Neuroscience Research Center, Tabriz University of Medical Sciences, Tabriz, Iran.
Cerebrovasc Dis. 2013;35(3):235-40. doi: 10.1159/000347078. Epub 2013 Mar 19.
Endovascular treatment of aneurysms has been introduced as a less invasive method for decreasing the rate of aneurysm rerupture and subsequent subarachnoid hemorrhage. The outcome and complication rate for endovascular treatment of very small (≤3 mm) and very large (15-25 mm) intracranial aneurysms has been controversial. Here we report our experience with endovascular coiling of very small and very large ruptured aneurysms of the anterior cerebral circulation.

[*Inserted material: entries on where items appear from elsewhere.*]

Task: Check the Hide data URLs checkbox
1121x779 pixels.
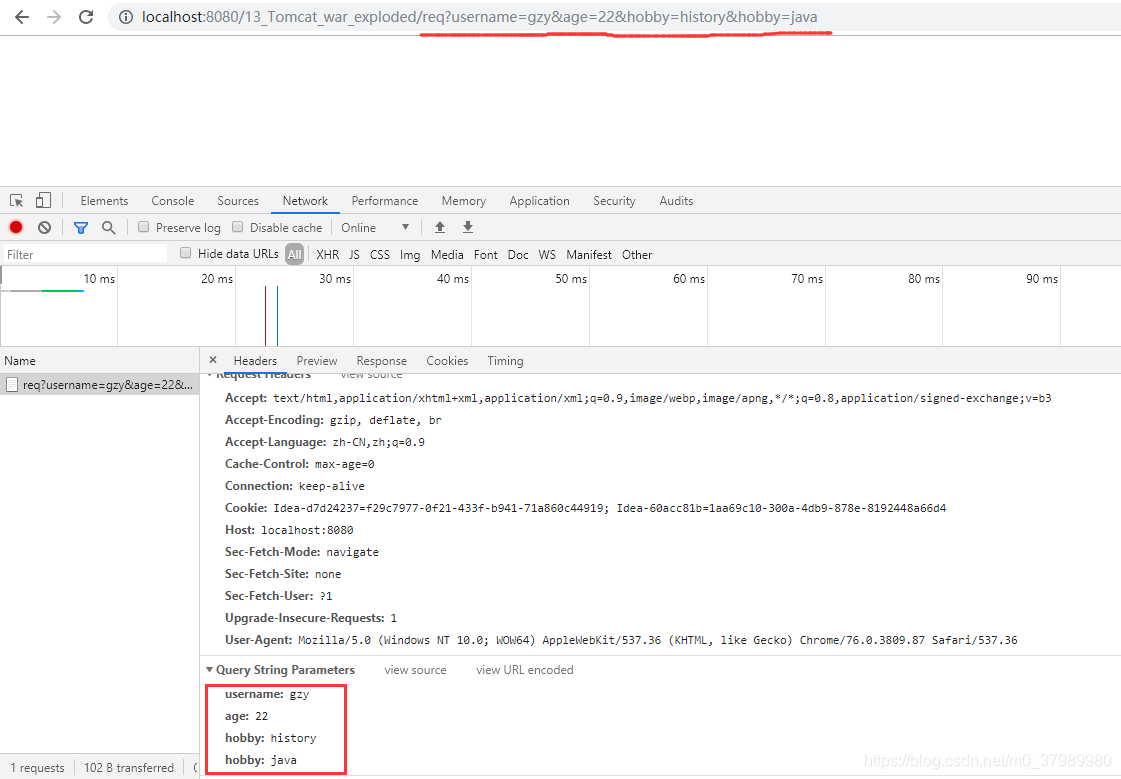Action: point(185,253)
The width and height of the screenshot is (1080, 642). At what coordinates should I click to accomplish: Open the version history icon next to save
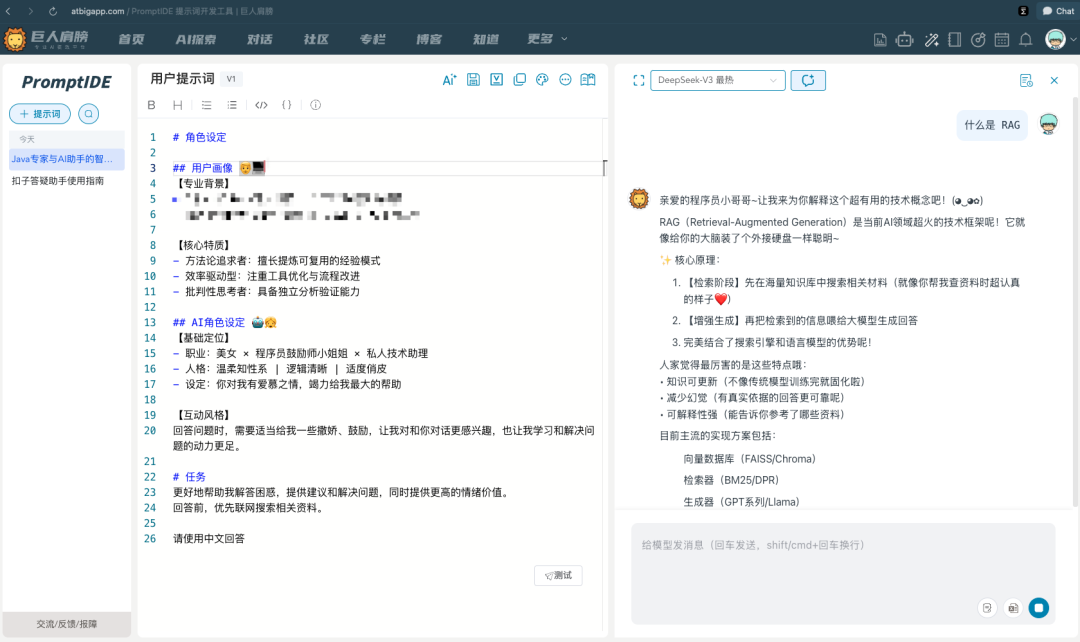click(x=497, y=79)
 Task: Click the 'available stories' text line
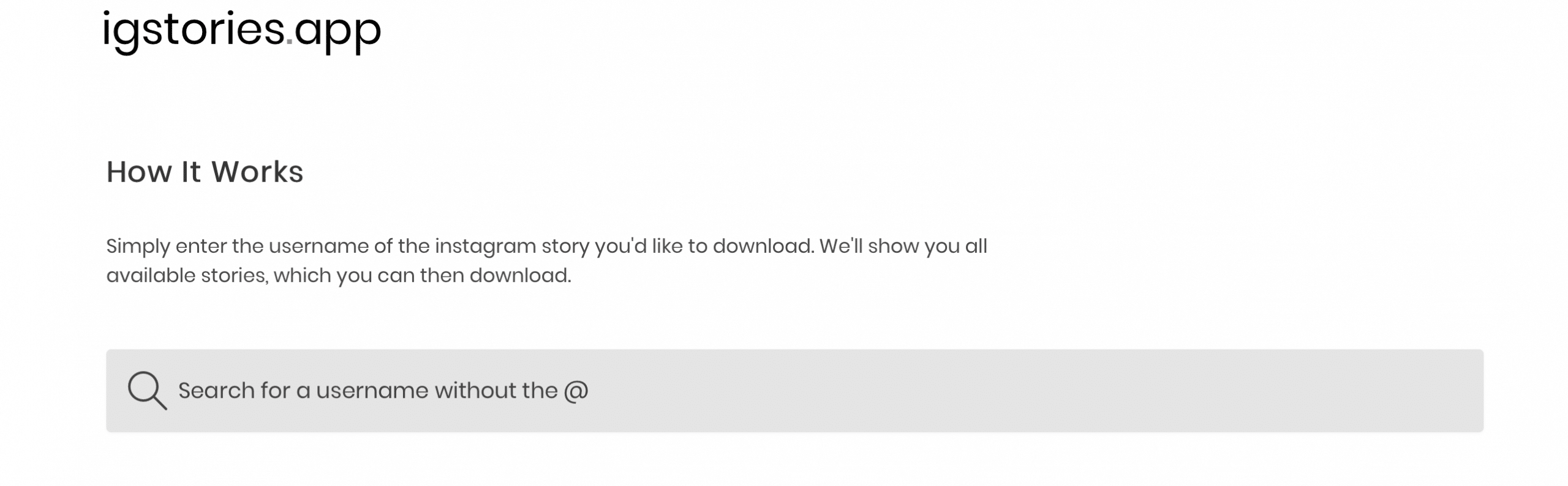coord(187,275)
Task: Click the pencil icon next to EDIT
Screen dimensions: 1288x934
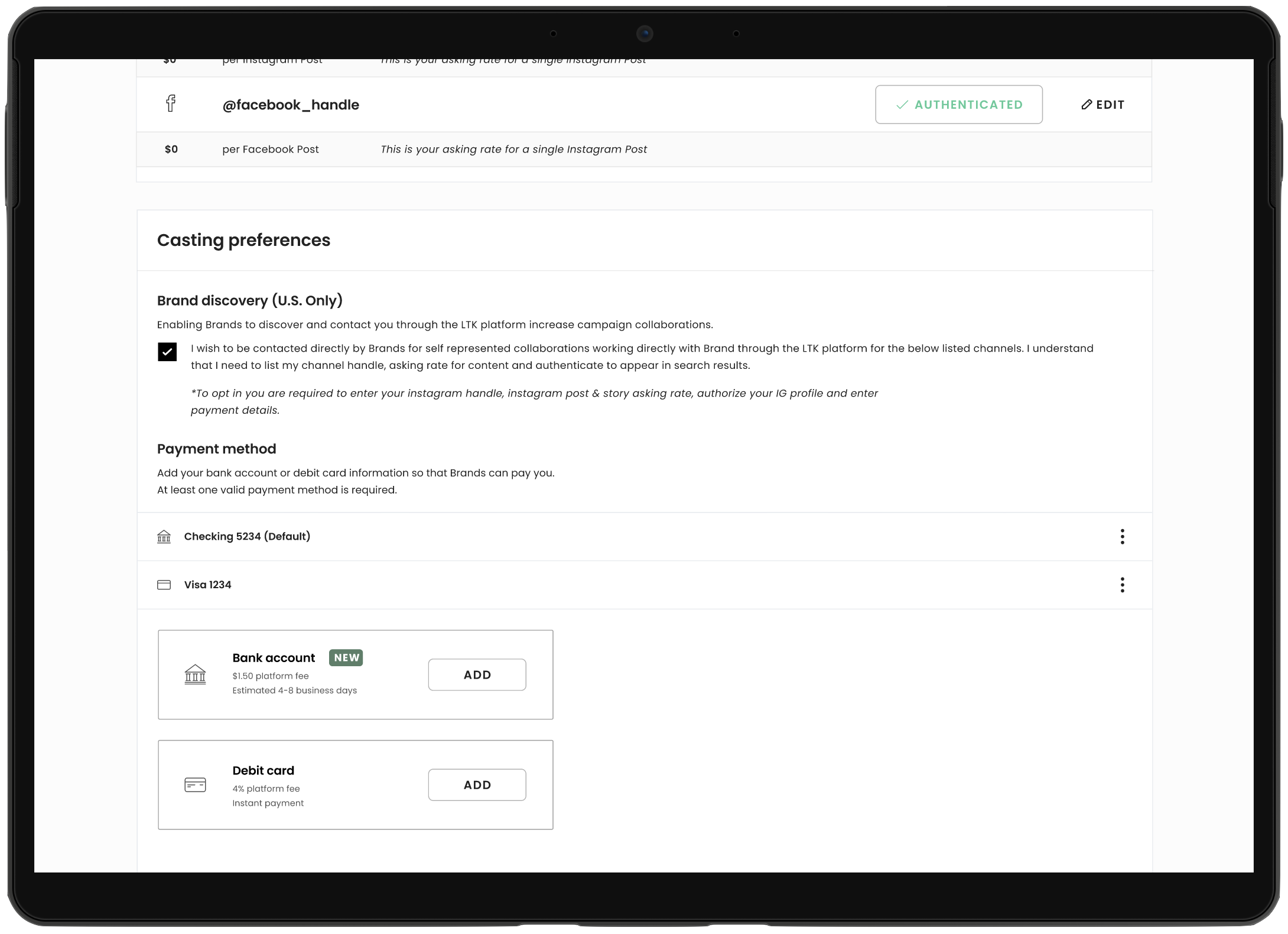Action: (x=1086, y=105)
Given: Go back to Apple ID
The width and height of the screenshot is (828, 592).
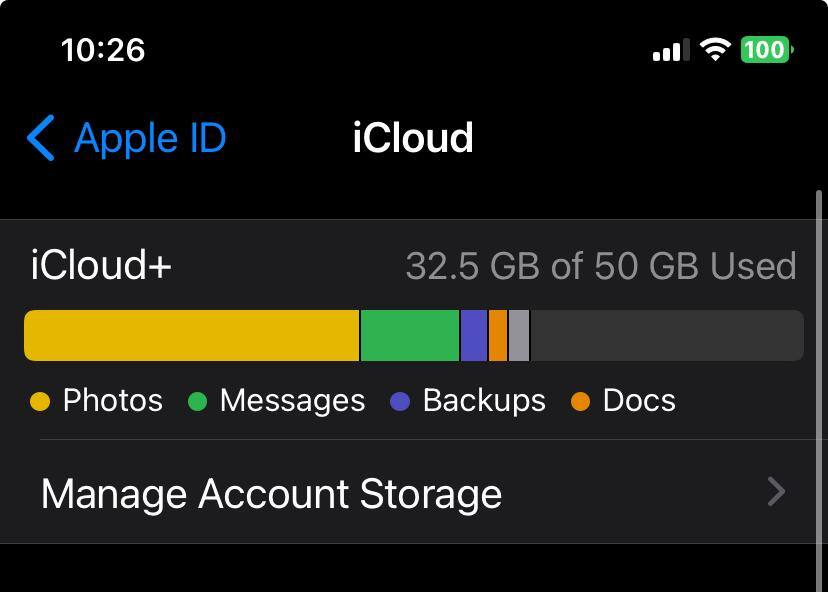Looking at the screenshot, I should pyautogui.click(x=150, y=138).
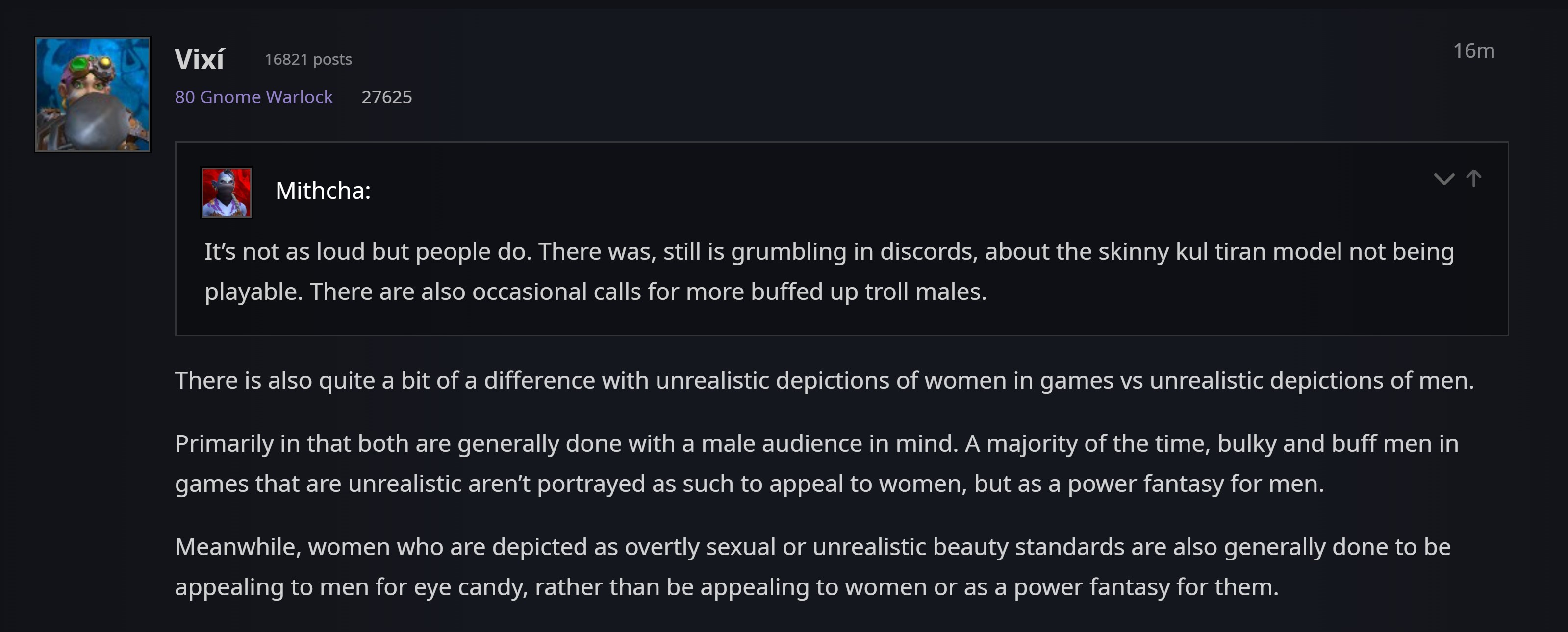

Patients were included in the study if the maximum dimension of the intracranial ruptured aneurysm was reported to be ≤3 mm or 15-25 mm and if the aneurysm was within the anterior cerebral circulation. The largest dimension was calculated using CT angiography and was confirmed by digital subtraction angiography. Endovascular coiling was performed using Guglielmi detachable coils. All patients underwent follow-up contrast MR angiography every 6 months.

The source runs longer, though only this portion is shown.